Bill Kanasky, Jr., Ph.D.
Vice President of Litigation Psychology
972.717.1773

The primacy and recency effects are arguably the most misinterpreted psychological constructs in litigation. Most trial attorneys simply understand them as “jurors most remember the first and last things you say to them.” However, it is not that simple. By definition, true primacy and recency effects only occur when memory accuracy varies as a function of an item’s position within a list of words in a controlled research setting. Hence, it is impossible to replicate these memory effects in the courtroom because the information presented to jurors is incredibly different than a word list in a laboratory. Information from the real world, in natural settings, is perceived by the brain and encoded into memory very differently than it is in a laboratory setting.

However, that is not to say that variations of the primacy and recency effects are non-existent in the courtroom. In fact, more sophisticated versions of the primacy and recency effects exist at trial, mainly during opening statement presentation. These effects go far beyond basic memory enhancement, and actually have a significant impact on juror information processing and decision-making. Specifically, the primacy effect plays a very powerful role early in an opening statement presentation, whereas the recency effect plays an important role at the conclusion of the opening statement. It is important for trial attorneys to understand what primacy and recency effects really are and how they can be used as potent weapons in their opening statement.

The Primacy Effect

At trial, jurors perceive information presented early in an opening statement as more valuable and meaningful than information presented in the middle or at the end. This not only enhances jurors’ memory encoding related to that information, but it also (positively or negatively) affects processing of subsequent information presented to jurors during the opening. Therefore, rather than a true primacy effect (i.e., basic memory enhancement), it is better labeled a “primacy-saliency” effect. For example, people form a more positive impression of someone described as, “intelligent, industrious, impulsive, critical, and stubborn,” than when they are given the same characteristics in reverse order because the first two adjectives are automatically valued more by the brain than the middle and later ones. The main distinction between a strict primacy effect vs. a primacy-saliency effect is value vs. recall. If a juror recalls information due to a primacy effect, but doesn’t value it, there is little benefit to the trial team. Bottom line: value leads to better recall, but recall doesn’t necessarily lead to better value. This is why careful, strategic ordering of information in opening statement is so critical to jury persuasion.

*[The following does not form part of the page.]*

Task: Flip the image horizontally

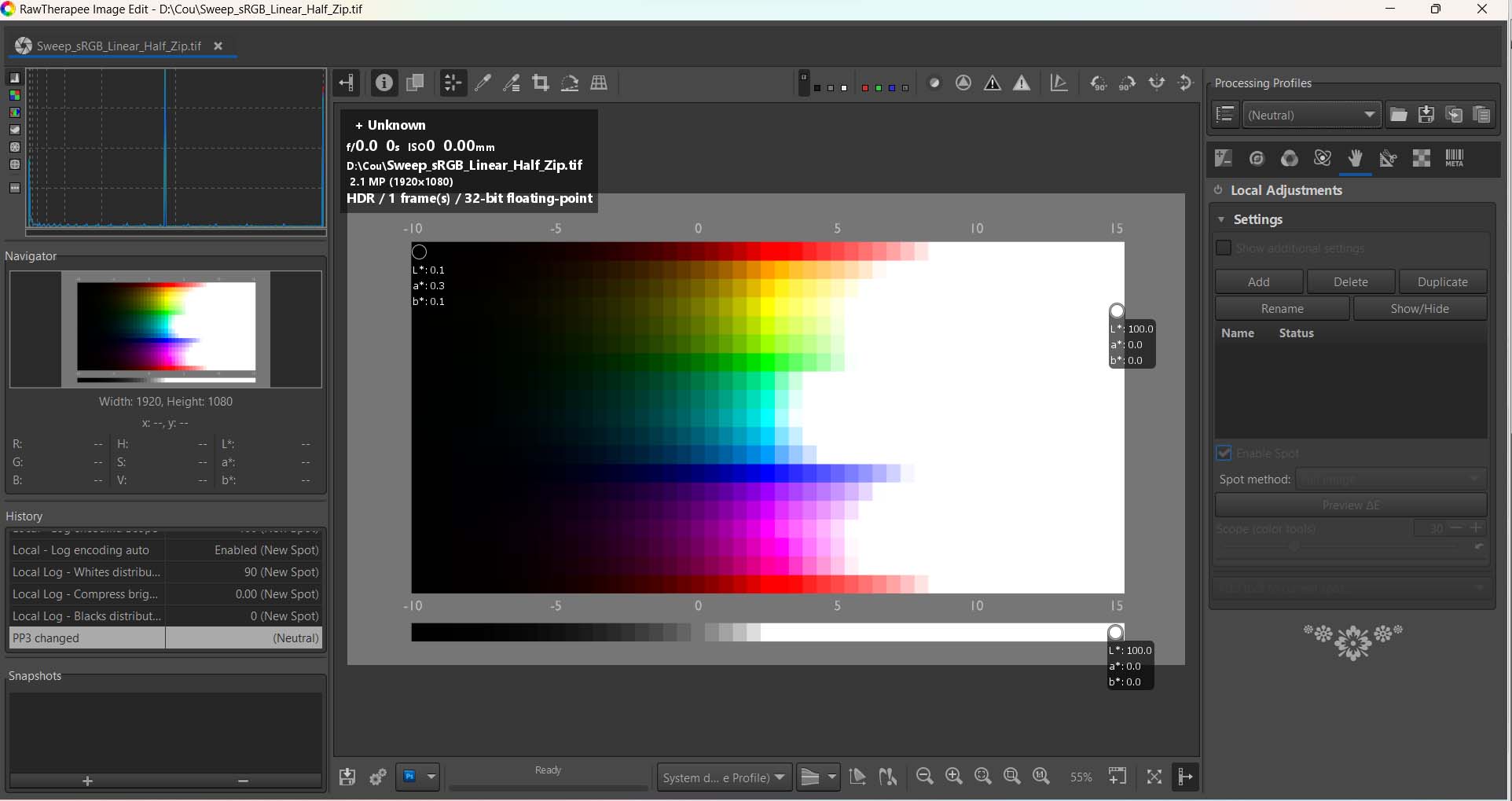Action: [x=1157, y=83]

During the “opening” of an opening statement (i.e., the first three minutes), jurors form a working hypothesis that affects how they interpret the rest of the information presented to them. Therefore, attorneys can inadvertently stack the deck against themselves by beginning their opening statement with the wrong information, which will essentially taint the jury’s perceptions from that point forward. Information presented early in an opening statement acts as a cognitive “lens” of sorts that all subsequent information flows through. This cognitive lens can drastically impact how jurors perceive information as the presentation progresses, so one must choose this lens very carefully in order to persuade jurors during opening statement.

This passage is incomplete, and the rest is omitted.